Generalized serial simulated tempering in OpenMM

Github repo

OpenMM already has a great script for simulated tempering. With most system sizes these days, though, sampling across a wide temperature range is really slow due to the poor scaling. Alternatively some subset of the system can be tempered, like in solute tempering (typically associated with replica exchange, rather than serial tempering).

This project aimed to adapt the existing simulated tempering script to use solute tempering. This could be used in situations where, like me, you only have a normal number of GPUs available and mass parallelization isn't really achievable.

Once solute tempering was in place, it only made sense to generalize it so any configurational or potential-energy-based coordinate could be tempered, hence 'generalized serial simulated tempering'. See the repo for more details and to make this graph, which compares free energy estimates from MBAR and generalized tempering:

Ultimately, any enhanced sampling technique that relies on learned weights has limited utility. Most processes worthwhile studying will be on the edge of possible sampling requirements. Since serial tempering typically consists of an equilibration phase (to learn the weights) followed by a production phase (to sample the system), commonly the interesting events will occur once the weights have already been fixed.

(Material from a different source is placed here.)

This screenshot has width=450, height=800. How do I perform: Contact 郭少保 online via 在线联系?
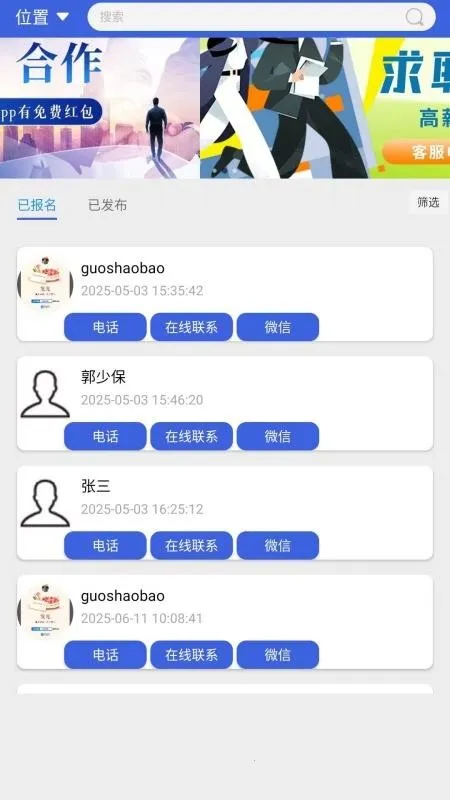tap(191, 436)

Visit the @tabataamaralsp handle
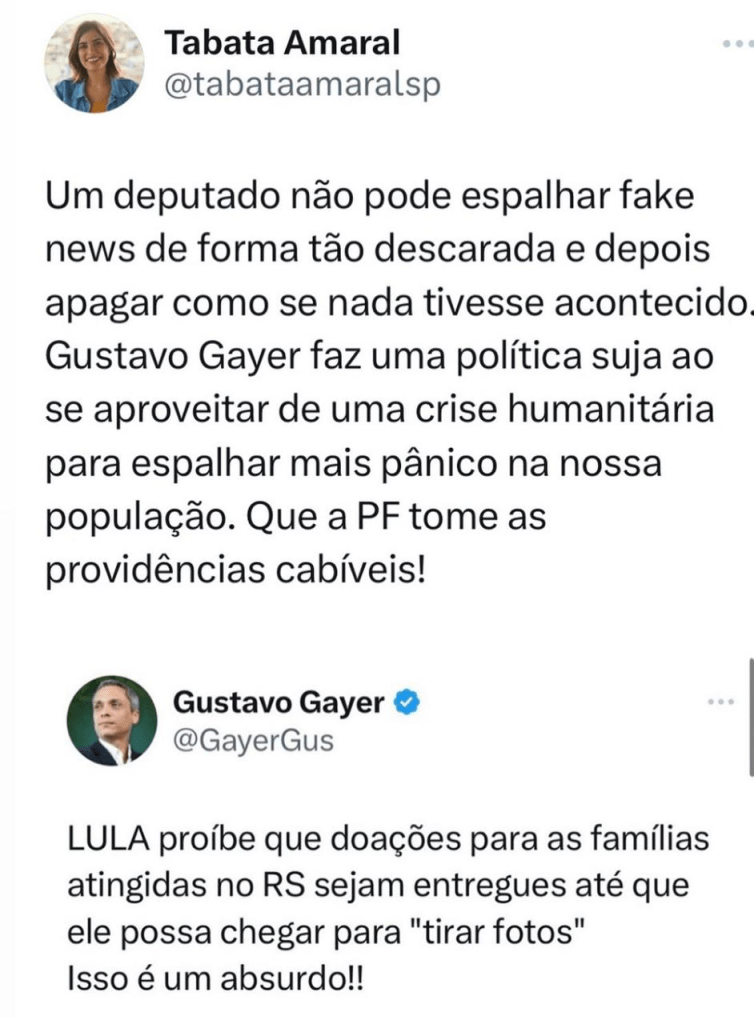coord(300,86)
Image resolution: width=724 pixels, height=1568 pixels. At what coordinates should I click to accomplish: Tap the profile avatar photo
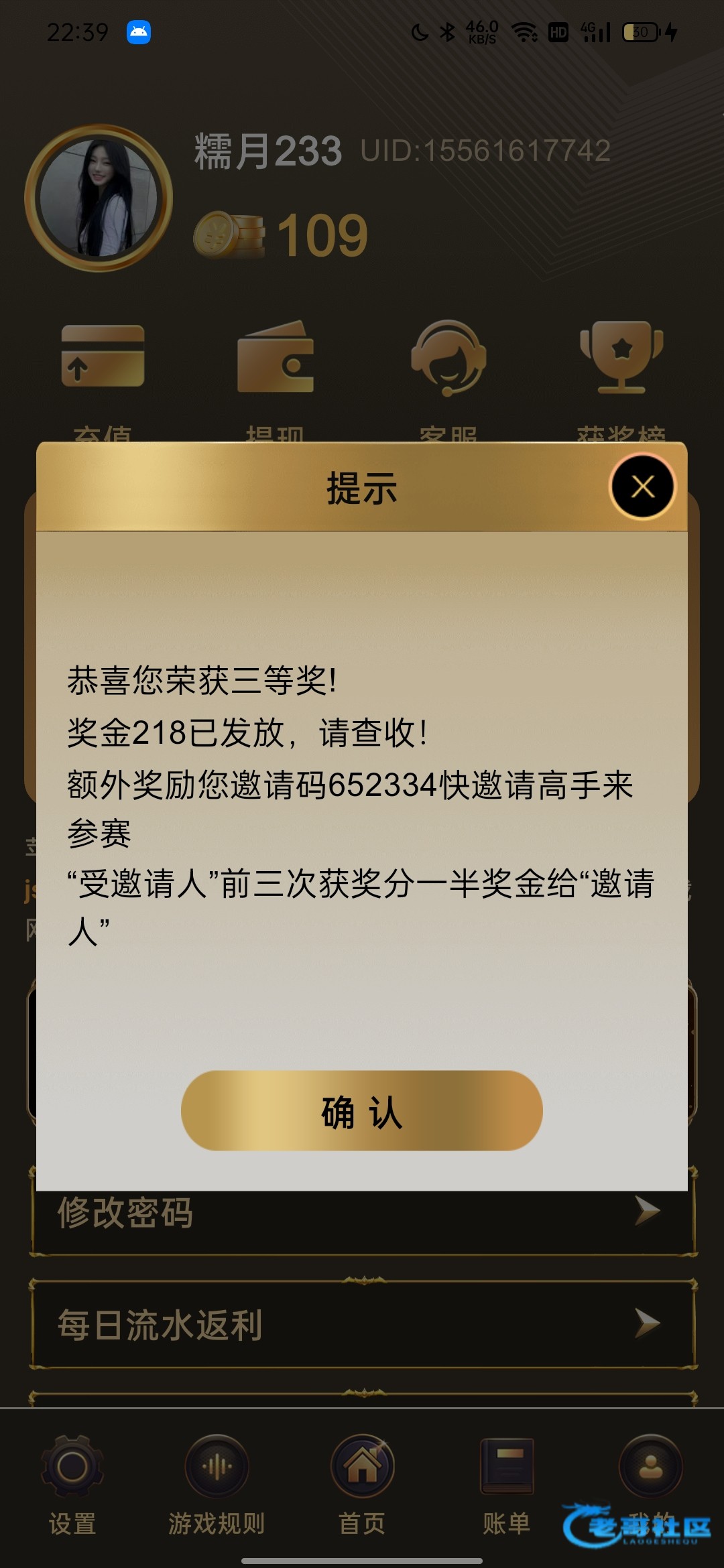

This will correspond to a change in the potential energy, immediately making the learned weights inaccurate. On-the-fly weight adjustment schemes are possible, but in the end replica-exchange is much more useful for slow processes since it is weight-free.

Still, for fast degrees of freedom where the free energy is the desired end-product, as opposed to enhanced sampling of some slow orthogonal degree of freedom, GSST can be a viable alternative to MBAR.